Dans un courrier de son directeur, l’INRAE a reconnu le caractère d’accident du travail de deux anciennes salariées, contaminées par la maladie de Creutzfeldt-Jakob et décédées respectivement en 2019 et 2021. Plus tôt, le 26 janvier dernier, un rapport d'inspection ministérielle avait en effet confirmé cette probabilité.
"En tant qu’employeur, j’ai souhaité au regard des différents éléments concordants de ces deux drames, que nous puissions assumer le caractère probable de l’origine professionnelle de ces contaminations", a déclaré Philippe Mauguin, directeur de l'Institut national de recherche pour l'agriculture (INRAE), dans un communiqué.
Relevant malgré tout que la science ne permettait "pas encore de l’établir avec certitude", ce dernier a décrit cette reconnaissance, prise à l’issue du Conseil d’administration de l’INRAE du 11 mars dernier, comme "une étape importante reconnue avec gravité et solennité".
Deux cas recensés en France
Le 26 janvier dernier, le rapport sur la sécurité dans les laboratoires de recherche sur les prions infectieux, réalisé à la demande du ministère de l'Agriculture et celui de l'Enseignement supérieur et de la Recherche, avait conclu à la grande probabilité d’une contamination d’une technicienne de laboratoire par coupure lors d’une manipulation d’une lame de verre, en 2005.
Pierrette C., morte le 4 novembre 2021 de la maladie de Creutzfeldt-Jakob, étudiait des prions contaminés et plus particulièrement les interactions entre les micro-organismes pathogènes et leurs hôtes. Retraitée au moment de l’apparition de la maladie, elle exerçait dans le laboratoire commun de l'INRAE et de l'Ecole vétérinaire de Toulouse (ENVT).
Un cas largement similaire à celui d’Émilie Jaumain, technicienne dans le laboratoire INRAE de Jouy-en-Josas (Yveline) et également décédée de la maladie de Creutzfeldt-Jakob en 2019, à l’âge de 33 ans. Pour l'avocat de la famille d'Émilie Jaumain, Maître Julien Bensimhon, "cette reconnaissance n’est qu’une étape.
La deuxième étape, c’est que l’INRAE admette enfin que les accidents sont dus à des fautes de sécurité commises au sein des laboratoires.
Julien Bensimhonà France 3 Occitanie
Arguant que l’INRAE a fait "passer la recherche avant la sécurité des salariés", un "syndrome Marie Curie". "Émilie n’avait pas été formée à la manipulation des prions, ni à la conduite à tenir en cas d’accident", relève-t-il. "La pince avec laquelle elle s’est coupée n’aurait pas dû se trouver dans le laboratoire. La famille est satisfaite de la décision, mais nous ne sommes pas encore au bout du chemin de la vérité judiciaire."
Prévenir les risques
"Ces deux décès ont questionné la communauté scientifique et le corps médical" au-delà de l’INRAE, a relevé Philippe Mauguin dans son communiqué. "Suite au premier décès [d’Émilie Jaumain, ndlr], une publication scientifique parue en 2020 sur l’étude des voies de contamination par prion infectieux a, pour la première fois, émis l’hypothèse d'une contamination professionnelle par un bref contact, par simple piqûre, avec du matériel contaminé."
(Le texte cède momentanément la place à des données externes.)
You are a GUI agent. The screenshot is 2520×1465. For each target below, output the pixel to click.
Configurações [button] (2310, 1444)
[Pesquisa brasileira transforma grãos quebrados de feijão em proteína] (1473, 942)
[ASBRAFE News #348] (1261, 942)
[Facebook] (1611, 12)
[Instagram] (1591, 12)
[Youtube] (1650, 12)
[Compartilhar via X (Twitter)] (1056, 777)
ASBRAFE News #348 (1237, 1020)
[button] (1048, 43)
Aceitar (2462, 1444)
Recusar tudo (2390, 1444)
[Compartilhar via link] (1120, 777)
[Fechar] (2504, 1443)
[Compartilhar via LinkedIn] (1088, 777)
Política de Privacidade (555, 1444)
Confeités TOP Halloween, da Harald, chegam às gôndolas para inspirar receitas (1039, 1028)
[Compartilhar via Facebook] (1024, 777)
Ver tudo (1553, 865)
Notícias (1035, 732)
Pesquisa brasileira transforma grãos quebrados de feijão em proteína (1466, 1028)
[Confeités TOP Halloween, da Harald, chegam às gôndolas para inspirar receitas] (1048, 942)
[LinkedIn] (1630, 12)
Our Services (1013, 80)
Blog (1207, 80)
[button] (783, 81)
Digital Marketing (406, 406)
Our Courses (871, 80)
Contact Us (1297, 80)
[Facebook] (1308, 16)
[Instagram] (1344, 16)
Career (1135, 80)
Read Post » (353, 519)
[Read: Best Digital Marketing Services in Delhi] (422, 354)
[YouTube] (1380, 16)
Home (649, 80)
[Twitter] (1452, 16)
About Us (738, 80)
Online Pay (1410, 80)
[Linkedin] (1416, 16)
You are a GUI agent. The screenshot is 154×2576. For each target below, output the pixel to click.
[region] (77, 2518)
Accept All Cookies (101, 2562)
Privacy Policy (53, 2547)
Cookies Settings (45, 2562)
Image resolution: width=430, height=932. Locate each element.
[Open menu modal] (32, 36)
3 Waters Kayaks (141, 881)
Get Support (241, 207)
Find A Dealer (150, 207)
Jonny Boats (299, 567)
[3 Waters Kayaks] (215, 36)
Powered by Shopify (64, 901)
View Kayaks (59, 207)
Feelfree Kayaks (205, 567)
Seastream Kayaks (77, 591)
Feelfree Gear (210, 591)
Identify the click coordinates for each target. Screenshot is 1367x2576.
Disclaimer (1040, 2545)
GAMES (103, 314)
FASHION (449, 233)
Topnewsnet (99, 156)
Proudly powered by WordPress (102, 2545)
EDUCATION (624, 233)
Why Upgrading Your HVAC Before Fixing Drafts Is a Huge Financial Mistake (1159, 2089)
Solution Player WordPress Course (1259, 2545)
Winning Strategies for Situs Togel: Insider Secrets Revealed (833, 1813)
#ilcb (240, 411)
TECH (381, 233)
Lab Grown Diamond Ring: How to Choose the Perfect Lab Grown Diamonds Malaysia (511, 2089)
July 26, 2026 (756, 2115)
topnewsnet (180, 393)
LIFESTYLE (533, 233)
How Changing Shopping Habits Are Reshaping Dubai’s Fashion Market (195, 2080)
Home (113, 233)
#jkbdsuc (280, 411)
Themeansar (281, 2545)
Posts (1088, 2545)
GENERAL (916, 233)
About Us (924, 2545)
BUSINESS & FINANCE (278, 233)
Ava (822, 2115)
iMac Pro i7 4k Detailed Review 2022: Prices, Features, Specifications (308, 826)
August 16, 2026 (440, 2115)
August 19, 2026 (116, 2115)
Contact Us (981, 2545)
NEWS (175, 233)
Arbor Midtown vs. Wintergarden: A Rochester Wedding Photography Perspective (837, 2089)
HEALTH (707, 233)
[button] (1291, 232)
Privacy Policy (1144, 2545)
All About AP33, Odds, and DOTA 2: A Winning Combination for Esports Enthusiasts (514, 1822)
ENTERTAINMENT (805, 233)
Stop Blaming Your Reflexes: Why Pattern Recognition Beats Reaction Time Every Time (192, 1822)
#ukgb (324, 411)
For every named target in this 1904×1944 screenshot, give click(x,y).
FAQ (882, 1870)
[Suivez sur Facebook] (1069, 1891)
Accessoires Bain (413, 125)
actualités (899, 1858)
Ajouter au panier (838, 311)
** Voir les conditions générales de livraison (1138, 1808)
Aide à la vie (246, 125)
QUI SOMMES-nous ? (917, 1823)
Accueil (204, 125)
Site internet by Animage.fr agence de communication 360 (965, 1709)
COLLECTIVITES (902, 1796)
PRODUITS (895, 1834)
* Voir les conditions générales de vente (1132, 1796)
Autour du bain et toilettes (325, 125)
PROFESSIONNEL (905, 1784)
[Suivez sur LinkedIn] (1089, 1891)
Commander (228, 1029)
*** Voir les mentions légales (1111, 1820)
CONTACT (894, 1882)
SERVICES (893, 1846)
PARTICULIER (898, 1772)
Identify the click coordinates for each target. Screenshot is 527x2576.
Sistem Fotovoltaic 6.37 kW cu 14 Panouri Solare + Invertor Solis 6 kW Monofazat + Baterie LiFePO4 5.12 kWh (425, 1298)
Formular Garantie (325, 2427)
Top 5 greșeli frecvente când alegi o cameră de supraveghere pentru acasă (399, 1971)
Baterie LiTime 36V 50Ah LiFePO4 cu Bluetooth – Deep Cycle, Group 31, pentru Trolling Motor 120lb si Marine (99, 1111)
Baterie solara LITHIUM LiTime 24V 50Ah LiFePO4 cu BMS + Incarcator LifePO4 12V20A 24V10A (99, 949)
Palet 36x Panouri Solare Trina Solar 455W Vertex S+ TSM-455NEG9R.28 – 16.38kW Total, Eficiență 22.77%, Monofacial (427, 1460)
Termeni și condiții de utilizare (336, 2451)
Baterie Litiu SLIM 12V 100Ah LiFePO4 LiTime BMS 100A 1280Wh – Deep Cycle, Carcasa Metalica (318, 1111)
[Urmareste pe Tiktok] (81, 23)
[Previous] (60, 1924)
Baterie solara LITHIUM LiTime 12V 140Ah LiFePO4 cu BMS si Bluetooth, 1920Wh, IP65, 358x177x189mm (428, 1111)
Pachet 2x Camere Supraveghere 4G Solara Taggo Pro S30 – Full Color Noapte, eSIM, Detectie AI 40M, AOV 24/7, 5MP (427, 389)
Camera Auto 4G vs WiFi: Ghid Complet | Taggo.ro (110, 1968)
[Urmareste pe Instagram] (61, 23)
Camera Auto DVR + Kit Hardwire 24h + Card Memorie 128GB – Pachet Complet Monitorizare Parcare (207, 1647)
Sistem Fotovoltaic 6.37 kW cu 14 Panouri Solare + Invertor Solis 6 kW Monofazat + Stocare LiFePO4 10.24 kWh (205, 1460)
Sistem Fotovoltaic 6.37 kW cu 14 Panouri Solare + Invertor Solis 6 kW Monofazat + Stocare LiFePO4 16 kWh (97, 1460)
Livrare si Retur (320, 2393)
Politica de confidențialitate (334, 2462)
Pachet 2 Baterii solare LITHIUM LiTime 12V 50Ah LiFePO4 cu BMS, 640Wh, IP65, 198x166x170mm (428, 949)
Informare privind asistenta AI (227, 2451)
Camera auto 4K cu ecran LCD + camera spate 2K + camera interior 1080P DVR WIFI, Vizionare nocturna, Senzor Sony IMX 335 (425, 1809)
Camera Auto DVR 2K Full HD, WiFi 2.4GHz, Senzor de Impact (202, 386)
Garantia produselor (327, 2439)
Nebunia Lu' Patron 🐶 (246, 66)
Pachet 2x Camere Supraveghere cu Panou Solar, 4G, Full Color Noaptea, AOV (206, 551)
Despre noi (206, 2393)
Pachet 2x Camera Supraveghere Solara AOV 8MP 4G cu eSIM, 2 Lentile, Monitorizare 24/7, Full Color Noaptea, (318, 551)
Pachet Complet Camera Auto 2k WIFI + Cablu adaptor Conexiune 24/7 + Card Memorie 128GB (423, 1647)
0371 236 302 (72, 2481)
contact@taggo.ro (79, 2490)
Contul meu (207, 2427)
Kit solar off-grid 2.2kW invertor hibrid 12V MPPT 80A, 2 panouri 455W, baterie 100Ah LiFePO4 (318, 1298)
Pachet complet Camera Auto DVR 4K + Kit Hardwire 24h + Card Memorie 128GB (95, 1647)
Dans la foulée de cette publication, les manipulations sur les prions infectieux avaient été stoppées dans l’ensemble des établissements de recherche en France. Chaque unité de l’INRAE devra par ailleurs faire l’objet d’un audit avant toute reprise des activités de recherche.
Cette dernière prise de position de l’INRAE reconnaissant le lien "entre le développement de la maladie de Creutzfeld-Jakob et les accidents du travail" devrait en tout cas conduire à des mesures "d’indemnisation des familles concernées", mais également à une réflexion profonde sur "la prévention des risques sur la santé et la sécurité des agents".